The Telegraph
Saturday , December 1 , 2012
Since 1st March, 1999
CIMA Gallary

HIV hub shifts east

New Delhi, Nov. 30: Bihar is among 10 states mainly in eastern and northern India that now account for over half of all new HIV infections among adults and may require stronger control efforts, a Union health ministry agency said today.

The National AIDS Control Organisation (NACO), releasing its latest surveillance report, said Bihar, Bengal, Chhattisgarh, Jharkhand, Odisha and Gujarat, Punjab, Rajasthan, Uttar Pradesh and Uttarakhand are low prevalence states that now make up 57 per cent of new HIV infections in India.

The report highlights a 57 per cent reduction in new HIV infections over the last decade, but the decline has significantly slowed over the past five years — the estimated number of new HIV infections in adults reduced from about 274,000 in 2000 to 123,000 in 2007 to 116,000 in 2011.

The number of new infections in Assam, Chhattisgarh, Jharkhand, Meghalaya, Odisha and Sikkim has steadily increased over the past decade, according to the report. (See chart)

Health workers tracking HIV trends in India say the rising figures show growth of infections in states that have traditionally been considered areas of low HIV prevalence.

These estimates generate evidence for where the AIDS control programme would need to “focus ahead”, Sayan Chatterjee, the director-general of the NACO said in a message released with the report.

NACO said India’s overall HIV prevalence has declined steadily from 0.41 per cent to 0.35 per cent in 2006, and 0.27 per cent in 2011.

Health officials attribute this decline to a slew of prevention and control activities — from educational campaigns for students, truck drivers, and commercial sex workers to the distribution of free condoms and improved facilities to treat sexually transmitted diseases.

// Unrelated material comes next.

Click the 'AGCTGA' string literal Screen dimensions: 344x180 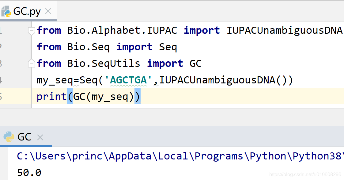click(x=128, y=80)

But officials say the increase in new infections in what were long viewed as low-prevalence states highlights the need for “stronger interventions” aimed at curbing the spread of HIV.

NACO said movement of migrant workers from urban centres to rural areas might explain the increase.

The detection of HIV infections among pregnant women with migrant spouses points to the possible role of “migration”, NACO said in its report.